**Work to do**
a – Edit the Farrakhan conference essay from the words "My wife Patricia" through "his spiritual leadership.", putting "clip" in place of "soundbite".
b – In the Farrakhan essay, how many Islamic scholars and holy men came to Chicago to see the Nation of Islam up close?
c – Write the next part of the essay on Farrakhan and the Chicago Islamic conference, picking up after its last paragraph.

**Text**
----
Farrakhan, Uniting Islam
Jude Wanniski
July 8, 1997

 

My wife Patricia and I spent the four-day July 4th weekend in Chicago at the International Islamic Conference, hosted by the Nation of Islam, in conjunction with the World Islamic Peoples Leadership. It may have been the single most important political event I have witnessed in my life. You didn’t hear about it unless you caught a 10-second soundbite on network television Sunday, or if your eye yesterday chanced upon a story on Page 16 of the Chicago Sun-Times: “Muslims Honor Farrakhan as Imam, Sheikh.” What made the event so important was that when the weekend began, Farrakhan was the spiritual leader of 200,000 members of the Nation of Islam and clearly the most influential of 33 million African-Americans. At its conclusion, Farrakhan stands a good chance at uniting 1.2 billion Muslims under his spiritual leadership.

Of course I may be wrong, but I don’t think so. I’ve been watching this brew since the Million Man March of October 16, 1995. It persuaded me that like it or not, Louis Farrakhan is emerging as the most important religious leader in the world -- and a force for positive change in the political, social, cultural, and economic realms. Our political establishment and national media remain in denial, hoping what they see is not happening. They see no clue to the millennial forces he has come to represent. In his concluding speech to 3500 faithful at the McCormick Center, he essentially asserted that global leadership. With the end of the Cold War and the triumph of the United States over all ideological foes, the Nation of Islam that he leads is here, at the pinnacle of global power. Given our Judeo-Christian culture, without Farrakhan to represent its interests, the Islamic world would remain as impotent as it is, in a weak and divided political universe. It was only a matter of time before the principal Islamic political leaders would coalesce around Farrakhan, once they were assured by their religious leaders that he and his Islamic variation was worthy of representing their central faith.

That’s what occurred this weekend. Thirty-three Islamic scholars and holy men from two dozen nations traveled to Chicago to see Min. Farrakhan and the Nation of Islam up close. The orthodox sects have treated the Nation with disdain since its inception some 67 years ago -- and there will continue to be complaints from the traditional Islamic spokesmen in the U.S., who insist his brand of Islam is not pure enough. They boycotted the conference and then complained that the delegates from abroad honored Farrakhan as they did. But the very idea that he could rally a million black men under the Nation’s auspices has been the talk of the Islamic political world since it occurred. When Farrakhan followed up the MMM with a tour of Africa and the Middle East, with stops in Iraq, Iran and Libya, the hue and cry against him here only confirmed his willingness to stand without flinching against the media blasts of America’s religious and political establishment.
----
**Data provided**
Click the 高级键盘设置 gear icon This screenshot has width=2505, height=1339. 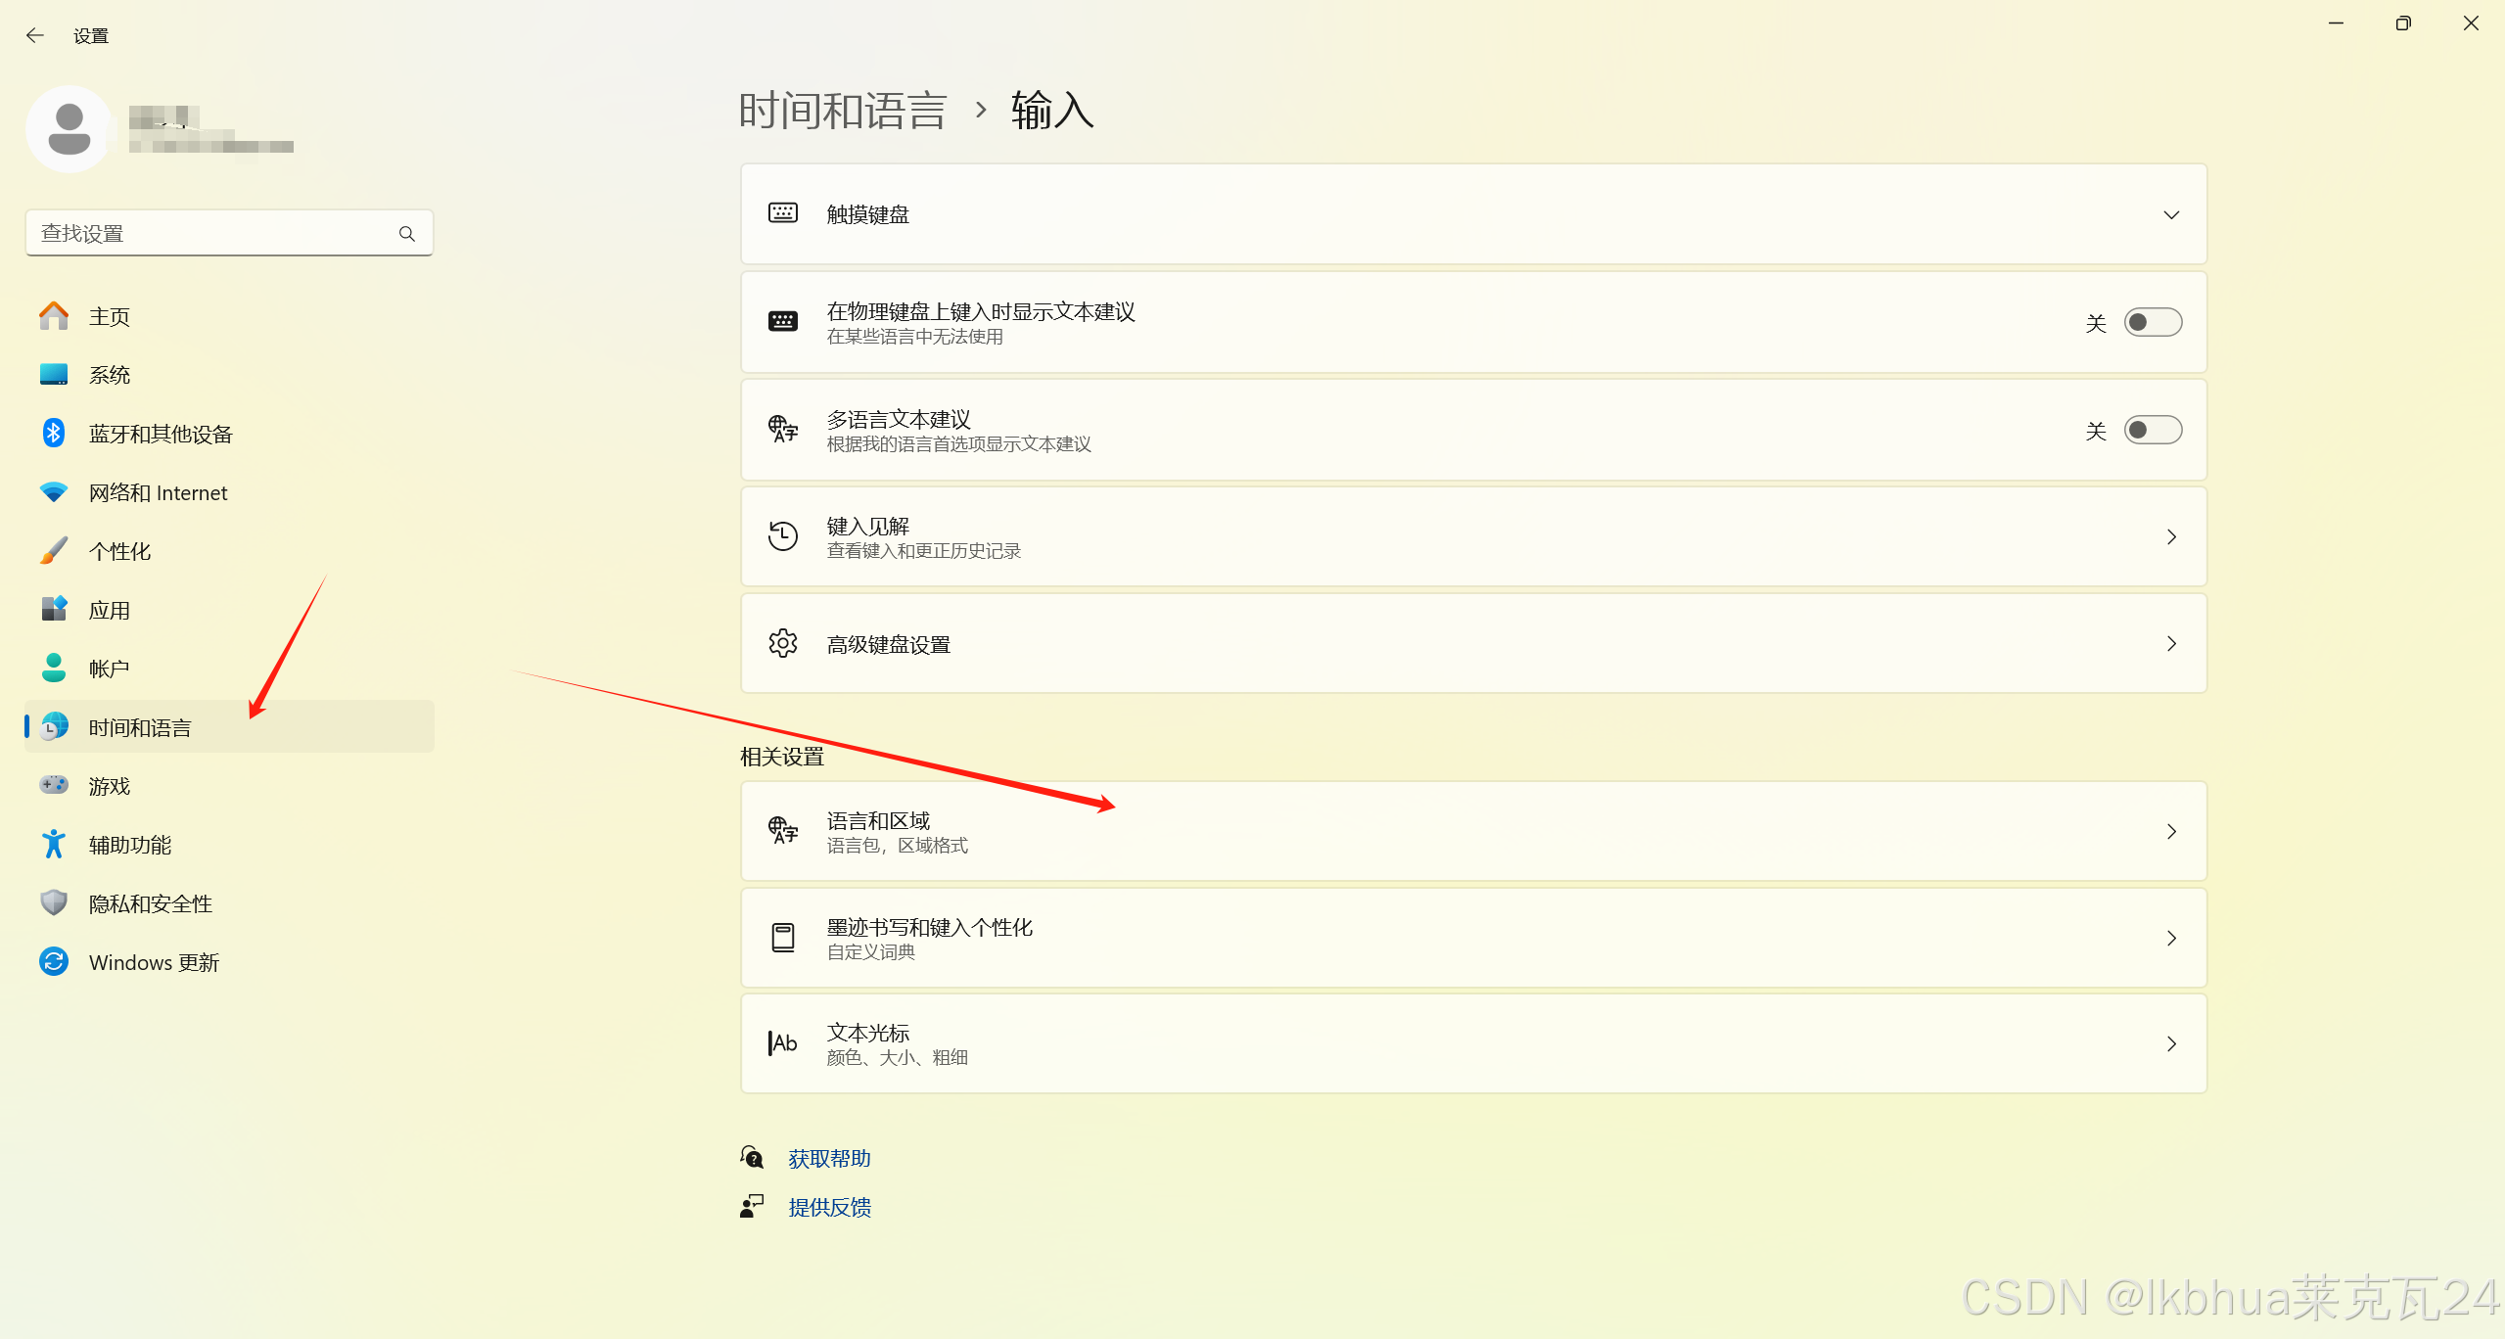pyautogui.click(x=783, y=644)
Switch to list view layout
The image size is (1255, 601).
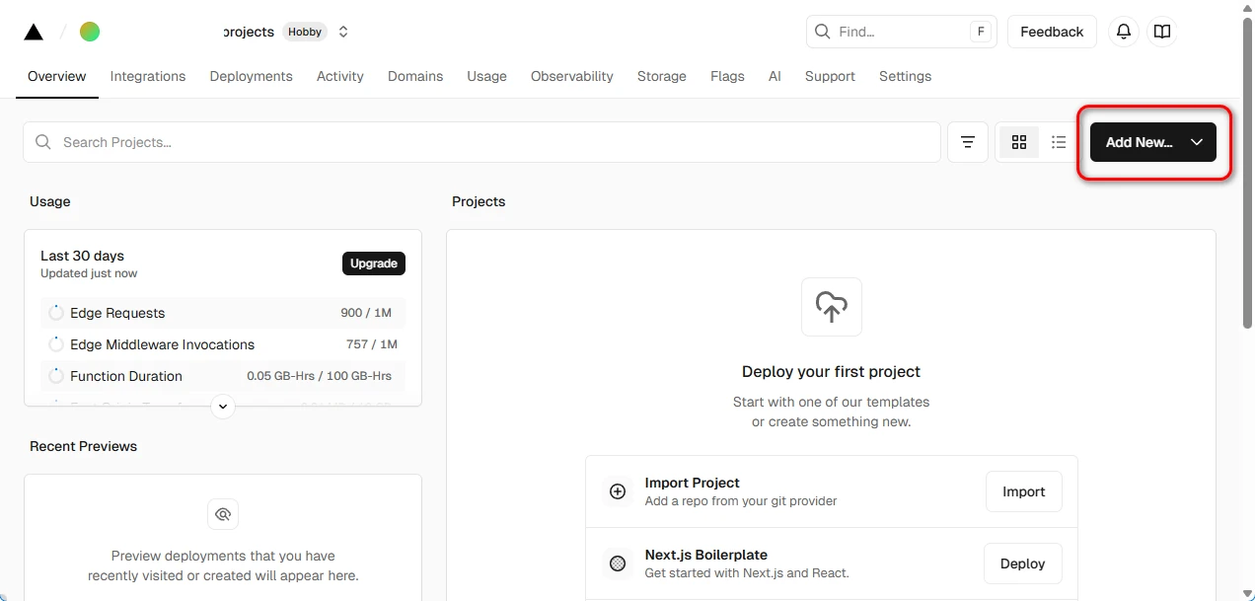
----
**Replies**
a –
My wife Patricia and I spent the four-day July 4th weekend in Chicago at the International Islamic Conference, hosted by the Nation of Islam, in conjunction with the World Islamic Peoples Leadership. It may have been the single most important political event I have witnessed in my life. You didn’t hear about it unless you caught a 10-second clip on network television Sunday, or if your eye yesterday chanced upon a story on Page 16 of the Chicago Sun-Times: “Muslims Honor Farrakhan as Imam, Sheikh.” What made the event so important was that when the weekend began, Farrakhan was the spiritual leader of 200,000 members of the Nation of Islam and clearly the most influential of 33 million African-Americans. At its conclusion, Farrakhan stands a good chance at uniting 1.2 billion Muslims under his spiritual leadership.

b – Thirty-three, from two dozen nations.

c –
By satellite at the Sunday session, the chairman of the World Islamic Peoples Leadership, Libya’s Muammar Qadhafi, delivered his usual tiresome tirade against the “racist” U.S. government and its financing of “the Hebrew state.” In fact, the audience for the most part tuned out Qadhafi’s ramblings, applauding warmly only when the Libyan dictator sang Farrakhan’s praises as a global leader of oppressed people of all races and religions. There is no more talk of jihad from Qadhafi, especially as Pope John Paul II has now established diplomatic relations with Tripoli. In his address, Farrakhan praised the Pope for reaching out to Libya and Cuba and the former communist countries, wryly noting that no American politicians have accused the Pontiff of “cavorting with thugs,” which was the complaint when Farrakhan visited Libya. He also called upon the government of China to invite the world’s religious leaders to Beijing to discuss freedom of religious worship, as a means of “normalizing relations with Judaism, Christianity and Islam.”

Over the four-day period, Patricia and I attended each of the plenary sessions and one of the workshops. We were the only Catholics at the conference and at several of the events we were the only non-Muslims in attendance. I was not on the program, but was asked by Leonard Muhammad, the Nation’s chief of staff and Farrakhan’s son-in-law, to fill in with a presentation at the workshop on Islamic economics and banking. I gave a basic talk on economic growth, the Laffer Curve, and supply-side economics. [In listening to the other panelists, it dawned on me that “Islamic banking and economics” is based on principles associated with entrepreneurial capitalism, with equity preferred to debt and a money defined in terms of gold.] We attended three of the dinners hosted by Min. Farrakhan and sat with him at two of them. The only reason I mention our wall-to-wall presence is so that I can bear witness to the spirituality of the weekend. There was not one word I heard that could be considered anti-Semitic or bigoted. I thought I heard the beginning of an anti-Semitic statement at the first plenary session, when a guest scholar made the observation that “The Jews control the financial world....” and went on to say, “the Muslims control the energy world, and the Christians control the political world.” If they could work in harmony, instead of in conflict, she said, they could preserve the peace.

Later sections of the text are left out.